▶ DOCUMENT TEXT:
◇ ◇ ◇ ◇

February 12th, 2017

politics

Interesting Links for 12-02-2017

ni

#AE17 Lagan Valley: UUP most likely to lose out

This is the first of a bunch of election profiles I'll be posting for the upcoming Northern Ireland Assembly election over the next week or so.

Lagan Valley, which is basically Lisburn on Belfast's southern edge and Dromore a little further south, was the most Unionist constituency in Northern Ireland in the last Assembly election - 74.6% of the vote went to nine candidates from five parties, electing three DUP and two UUP (the DUP, who benefited from UUP disarray in 2011 and won four seats that year, lost one to the UUP in 2016). The last seat went to Alliance, who got only 9.5% of first preferences but benefited from transfers. The Nationalist parties had 10.2% between them.

2016 results
DUP 18,325 (47.2%, -5.9%) 3 seats (-1)
UUP 8,247 (21.2%, +0.8%) 2 seats (+1)
TUV 1,291 (3.3%, +0.4%)
UKIP 768 (2.0%)
Conservative 341 (0.9%)

Alliance 3,707 (9.5%, -2.9%) 1 seat
Green 1,118 (2.9%, +1.2%)
Independent 817 (2.1%)
NI Labour 171 (0.4%)
Democracy First 124 (0.3%)

SDLP 2,899 (7.5%, +1.4%)
Sinn Féin 1,045 (2.7%, -0.7%)
2017 candidates
@Brenda Hale (DUP)
@Paul Givan (DUP)
@Edwin Poots (DUP)
@Robbie Butler (UUP)
@Jenny Palmer (UUP)

◇ ◇ ◇ ◇

▶ DATASET CONTENT:
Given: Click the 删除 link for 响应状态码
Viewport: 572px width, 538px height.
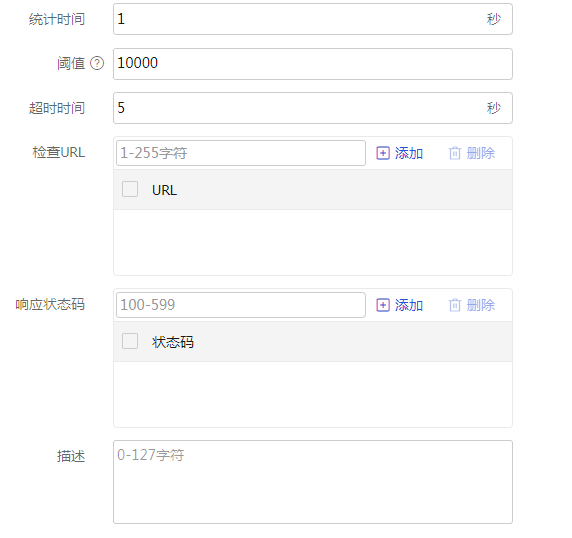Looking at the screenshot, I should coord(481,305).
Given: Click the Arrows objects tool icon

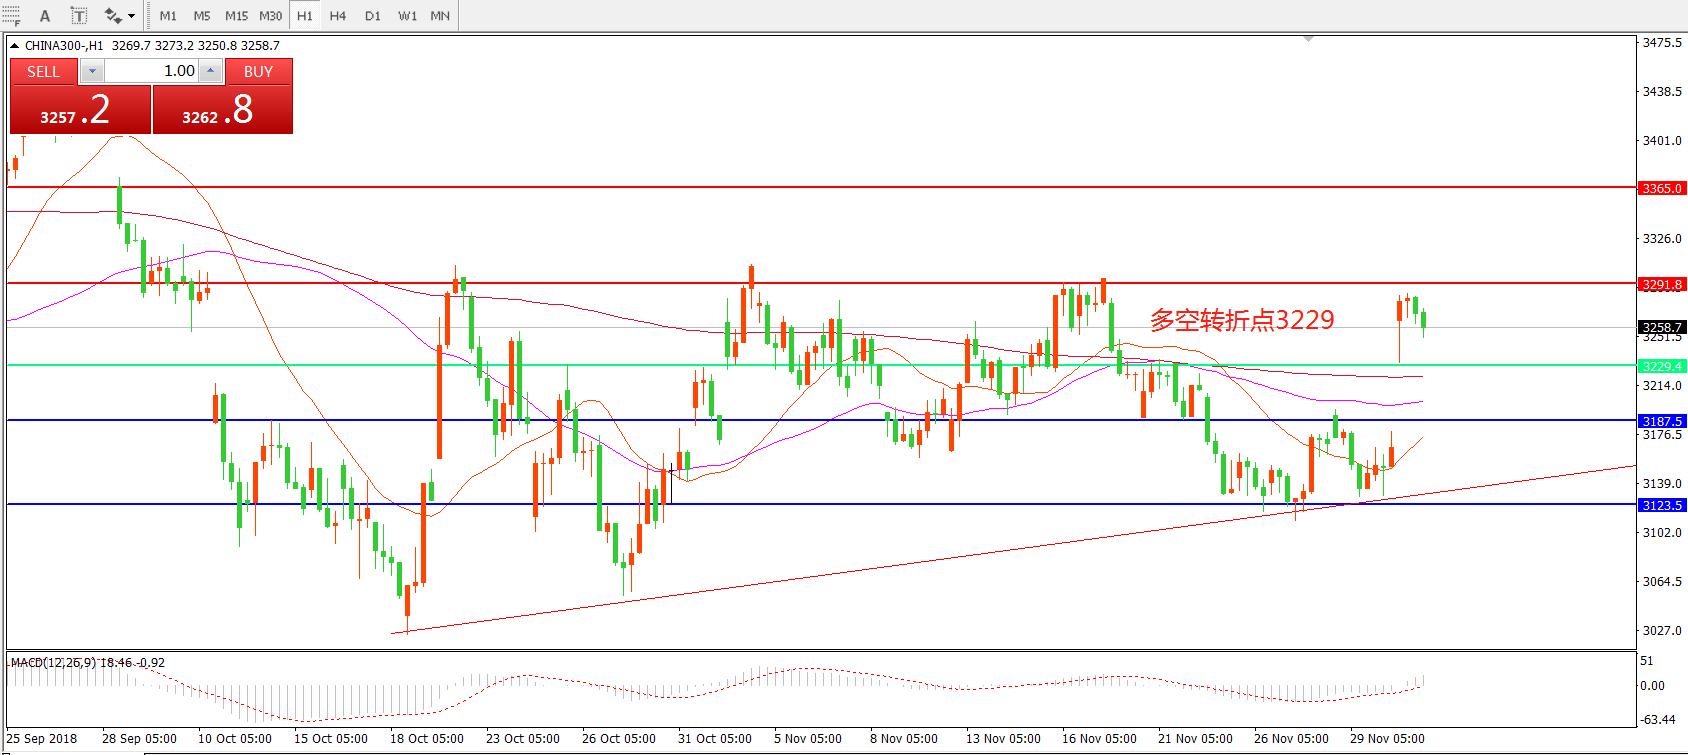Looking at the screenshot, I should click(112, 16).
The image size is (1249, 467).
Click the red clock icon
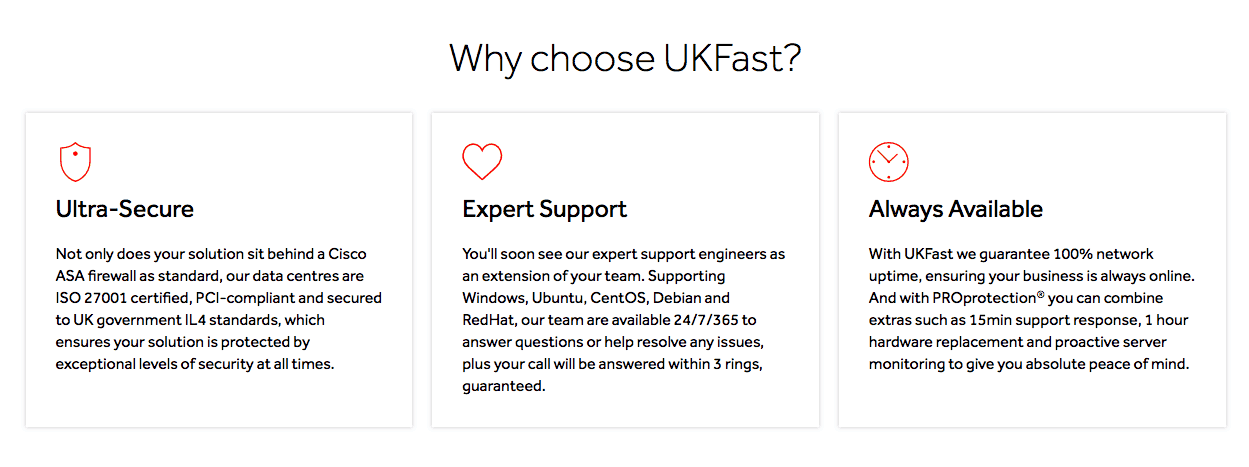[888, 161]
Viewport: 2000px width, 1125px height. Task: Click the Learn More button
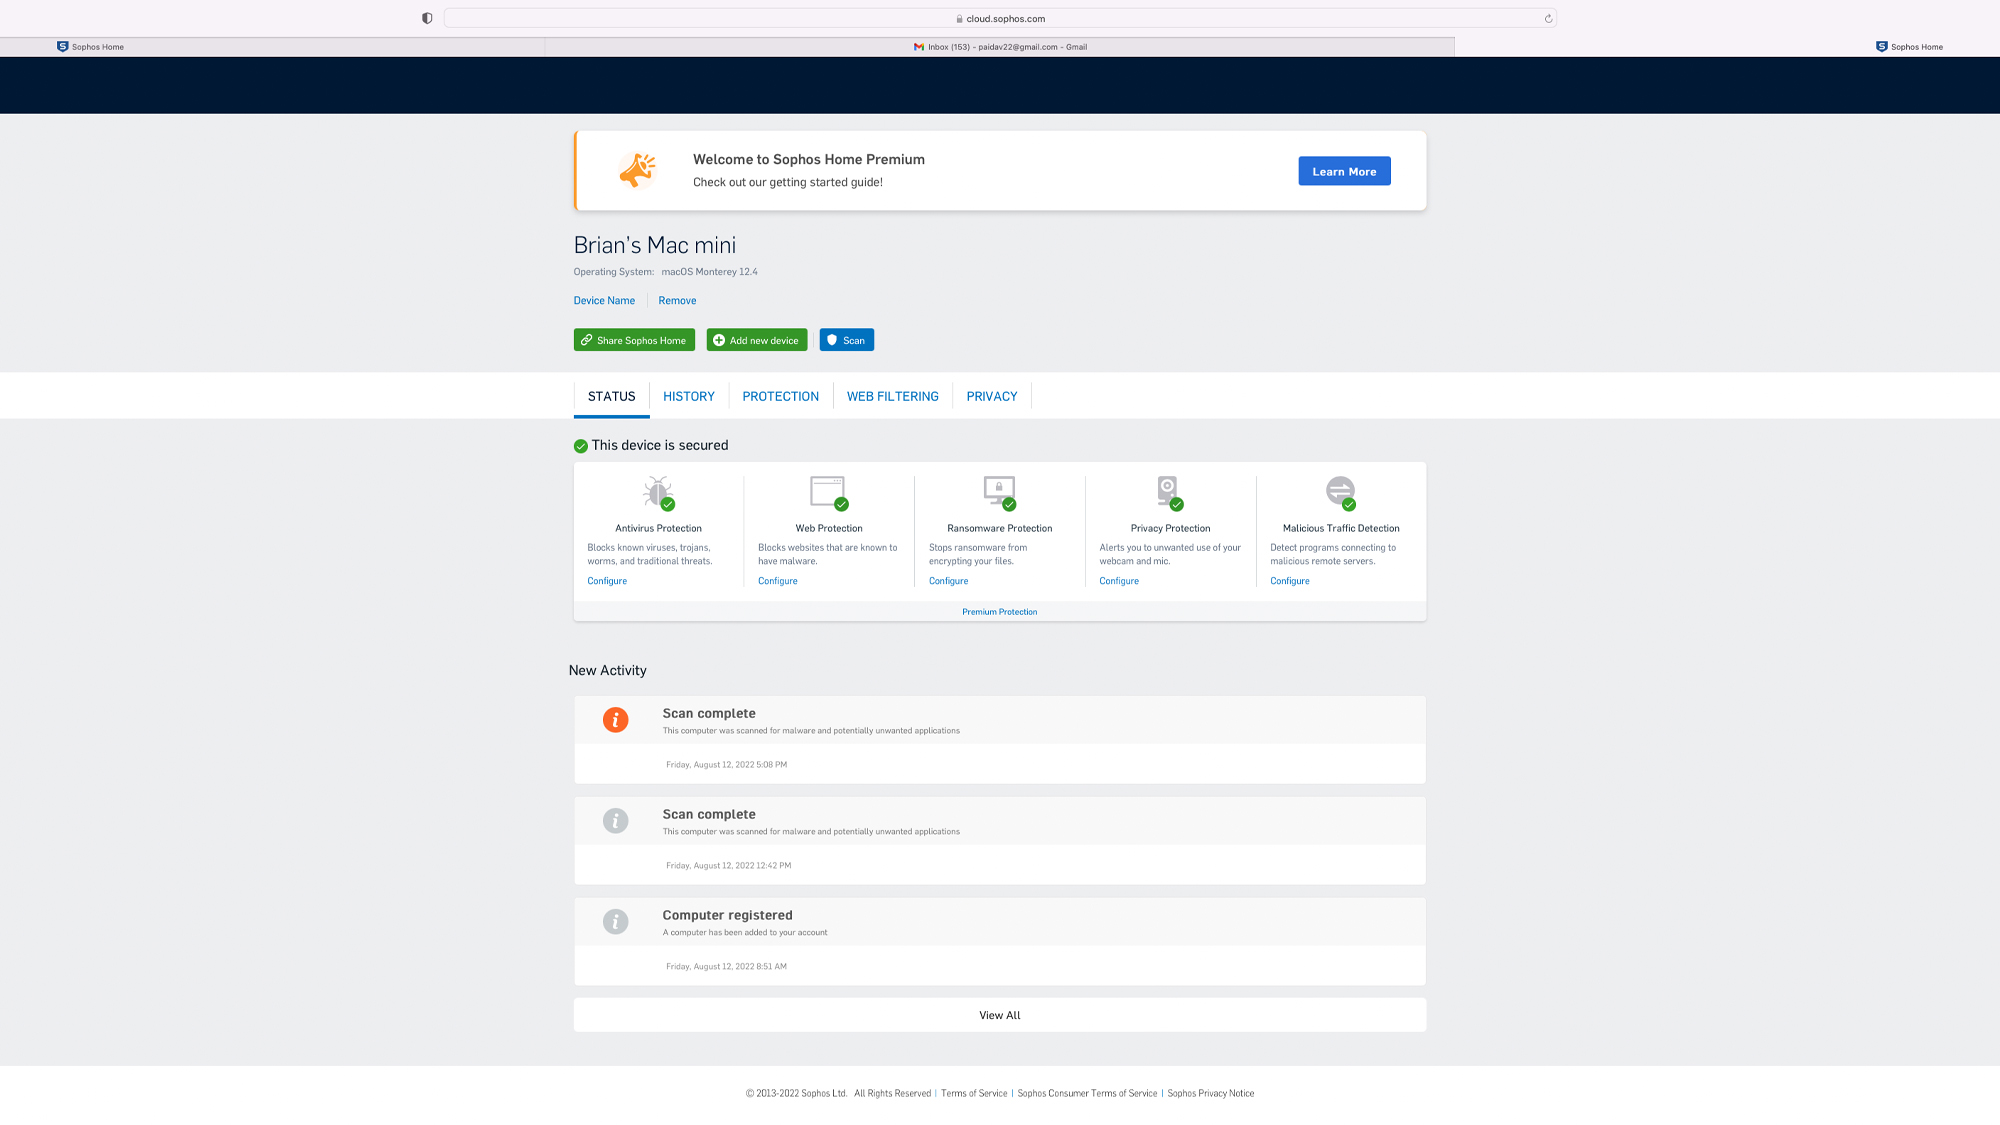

◇ ◇ ◇ ◇

▶ WHAT IS ASKED:
a) Why did the DUP win four seats in Lagan Valley in 2011, and what became of one of them in 2016, according to the Lagan Valley election profile? Answer in one to three sentences.
b) Answer these questions from the Lagan Valley election profile:
(i) What share of the vote did the Nationalist parties have between them in the last Assembly election?
(ii) How many votes did the Green party receive in 2016?
(iii) Which two UUP candidates are listed for 2017?
c) Please carry on the Lagan Valley election profile from its final line onward.

▶ TASK-BY-TASK OUTPUTS:
a) The DUP won four seats in 2011 because it benefited from UUP disarray that year. In 2016 it lost one of those seats to the UUP, leaving it with three.

b)
(i) 10.2%
(ii) 1,118
(iii) Robbie Butler and Jenny Palmer

c)
Sammy Morrison (TUV)
Matthew Robinson (Cons)

@Trevor Lunn (Alliance)
Dan Barrios-O'Neill (Green)
Keith Gray (Ind Lab)
Johnny Orr (Ind)

Pat Catney (SDLP)
Peter Doran (SF)


All six retiring MLAs are standing again (not very surprising since it is less than a year since the last election). There are only two women among the thirteen candidates. The DUP are defending three seats with 2.8 quotas; the UUP are defending two with 1.2 quotas; and Alliance is defending one with 0.6 of a quota. In 2016 there were 4.5 Unionist quotas (as noted above, the highest anywhere) and 0.7 of a quota for Nationalist parties.

So it's pretty clear that there are four Unionist seats between five sitting MLAs. The numbers from last time point pretty clearly to those going 3 DUP, 1 UUP. If there is indeed a swing against the DUP due to recent controversy, this is one of the bellwether constituencies where one might see a change. Let's not forget that Patrick Roche came out of nowhere to take a seat here for the UKUP in 1998.

Outside the Unionist camp, Alliance could be vulnerable to the SDLP in the event of a Nationalist surge or Alliance dip. But their position is a bit more robust than the raw figures may suggest. The Greens (2.9%) and Jonny Orr (2.1%) are in the same part of the electoral spectrum, and transferred to Alliance ahead of the SDLP. Their voters will presumably do so again, on second or even first preference.

My call: second UUP seat is under the most pressure here, but nobody can rest easy.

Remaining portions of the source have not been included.